Our experimental setup is shown in Fig. 2 . A mode locked Ti:Sapph laser (Synergy M1, Femtolaser Produktions Gmbh, Vienna, Austria), delivers laser pulses with around 110nmspectral bandwidth, centered at 790nm. After passing through an optical isolator and a beam expander, the light is split by a beamsplitter into a reference and a sample arm. In the sample arm, the light passes through a polarizing beamsplitter and a quarter waveplate (QWP) and is then reflected by a SLM with 492 pixels (MulitDM, Boston micromachines corporation, Cambridge, MA).
After passing the QWP again, the polarization is rotated by 90 degrees and subsequently the light is reflected by the polarizing beamsplitter and focused into the sample by a Nikon NA 0.5 20X objective. The backscattered light is collected by the same objective and passes again over the SLM via the polarizing beamsplitter and the QWP. The reference beam is focused with another Nikon NA 0.5 20X objective onto a small mirror that can be rapidly moved with a Piezo actuator. A double pass through a QWP turns the polarization of the returning light by 90 degrees.

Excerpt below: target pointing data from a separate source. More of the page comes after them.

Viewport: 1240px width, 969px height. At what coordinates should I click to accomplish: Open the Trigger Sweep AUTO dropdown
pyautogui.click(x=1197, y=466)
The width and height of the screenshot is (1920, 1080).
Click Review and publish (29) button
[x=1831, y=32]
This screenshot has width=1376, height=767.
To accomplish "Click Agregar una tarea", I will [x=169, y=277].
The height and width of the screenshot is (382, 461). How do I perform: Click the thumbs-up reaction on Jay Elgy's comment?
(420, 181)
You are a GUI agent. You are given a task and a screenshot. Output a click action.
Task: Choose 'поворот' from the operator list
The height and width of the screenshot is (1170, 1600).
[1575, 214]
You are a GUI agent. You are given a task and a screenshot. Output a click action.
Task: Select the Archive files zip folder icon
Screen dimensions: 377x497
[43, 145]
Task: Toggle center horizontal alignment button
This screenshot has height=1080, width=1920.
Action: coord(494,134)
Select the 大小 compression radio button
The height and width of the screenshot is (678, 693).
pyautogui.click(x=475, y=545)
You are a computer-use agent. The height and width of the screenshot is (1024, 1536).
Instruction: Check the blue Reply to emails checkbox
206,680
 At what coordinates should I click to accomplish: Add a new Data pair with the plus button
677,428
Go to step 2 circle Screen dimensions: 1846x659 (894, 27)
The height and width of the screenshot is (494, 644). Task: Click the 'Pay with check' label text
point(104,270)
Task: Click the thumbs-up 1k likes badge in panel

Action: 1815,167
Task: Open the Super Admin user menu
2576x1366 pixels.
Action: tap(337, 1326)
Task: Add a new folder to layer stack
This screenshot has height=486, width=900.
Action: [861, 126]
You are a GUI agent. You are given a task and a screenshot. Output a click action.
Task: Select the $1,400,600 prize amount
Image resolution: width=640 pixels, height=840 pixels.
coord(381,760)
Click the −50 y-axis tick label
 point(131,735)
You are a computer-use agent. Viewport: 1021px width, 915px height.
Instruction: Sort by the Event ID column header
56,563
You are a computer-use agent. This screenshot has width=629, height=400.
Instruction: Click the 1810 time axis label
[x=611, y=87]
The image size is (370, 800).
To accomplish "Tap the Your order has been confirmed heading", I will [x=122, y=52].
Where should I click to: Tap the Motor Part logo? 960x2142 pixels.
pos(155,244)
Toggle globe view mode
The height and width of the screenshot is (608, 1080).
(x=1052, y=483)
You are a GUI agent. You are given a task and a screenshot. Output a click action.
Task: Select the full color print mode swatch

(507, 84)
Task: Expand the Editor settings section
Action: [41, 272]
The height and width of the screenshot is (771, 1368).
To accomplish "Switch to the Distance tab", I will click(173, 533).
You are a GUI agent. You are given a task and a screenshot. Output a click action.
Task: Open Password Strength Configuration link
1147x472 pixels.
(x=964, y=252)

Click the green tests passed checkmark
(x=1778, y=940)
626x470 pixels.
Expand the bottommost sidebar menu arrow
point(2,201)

The dispersion in the reference arm was closely matched to the one in the sample arm. Both beams are recombined by the beam splitter and have normal polarization to each other. A tube lens focuses the beams through a confocal pinhole. After the pinhole a Wollaston Prism (oriented 45 degrees relative to the polarization state of the two beams) is used to interfere the reference and sample beam on a pair of balanced photodiodes (Newport, Irvine, CA) and the difference between the two signals is digitized by a NI PCI 6115 acquisition card. This arrangement suppresses the detection of power fluctuations and DC signals and is more sensitive to the coherent interference signal in comparison to a measurement with a single photodiode.
For each iteration 1986 phase patterns were needed to determine the phase of all SLM pixels. The update rate of the SLM was 2.5 kHz and the piezo mirror in the reference path was oscillated at 400Hz. One iteration, including processing of the data, took about 7s to complete. The update rate of the SLM and the acquisition rate of the data was limited by our control software. Potentially the operation speed could be improved by more than an order of magnitude. Especially the measurement of the oscillation signal could be done much faster using higher drive frequencies for the piezo mirror and lock-in detection. Thereby the update rate of the SLM would become the rate limiting step.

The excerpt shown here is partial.